- Born: 1 September 1971 (age 54) Hamburg, Germany
- Education: Geography
- Alma mater: LMU Munich
- Occupations: Mountaineer, PR professional
- Known for: Climbing more eight-thousanders than any other German woman
- Spouse(s): Luis Stitzinger (2011—his death, 2023)
- Children: 0
- Website: https://www.goclimbamountain.de/en

= Alix von Melle =

German alpinist and PR professional

Alix von Melle (September 1, 1971, in Hamburg) is a German mountaineer and alpinist who is considered one of Germany's most successful high altitude mountaineers, summitting seven eight-thousanders without using supplemental oxygen.

== Biography==
Alix von Melle was the third of four children born to a school teacher and businessman in Ahrensburg. After high school, she studied geography in Hamburg and in 1992 transferred to LMU Munich.

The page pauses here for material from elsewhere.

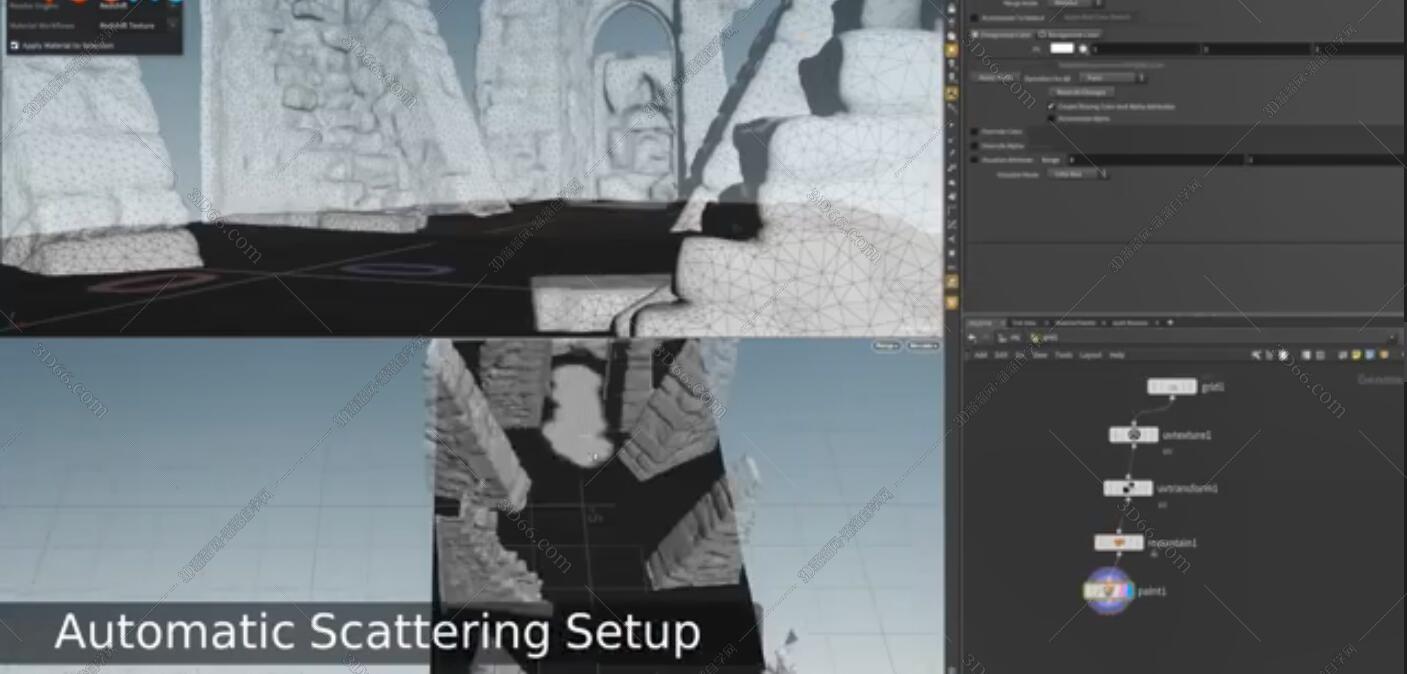
Task: Select the uvtransform1 node icon
Action: pyautogui.click(x=1128, y=488)
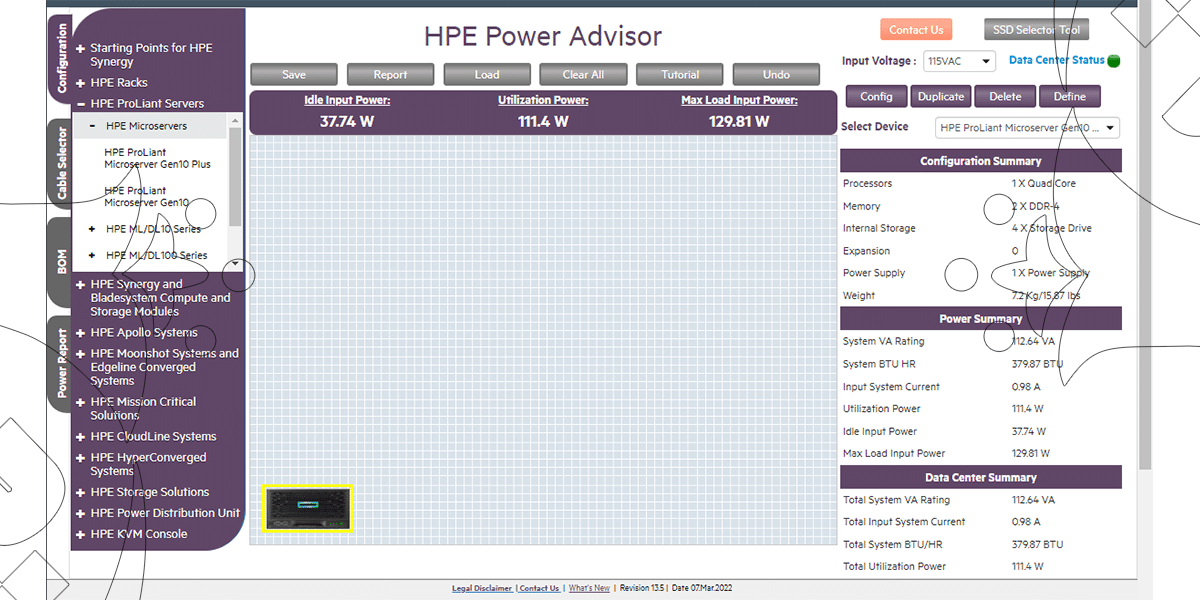Expand the HPE ML/DL10 Series node
This screenshot has height=600, width=1200.
93,229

It was while studying in Munich when she fell in love with the mountains and discovered her passion for climbing and ski mountaineering.
In Munich, she also met Luis Stitzinger, who would become her partner in ski mountaineering and in life.

In 2001, she joined her partner on an expedition to Aconcagua that he was leading as a mountain guide. On that trip, she would become the first German woman to climb Aconcagua when she reached the summit via the south face. The experience led her to want to climb more. She climbed Muztagata the next year.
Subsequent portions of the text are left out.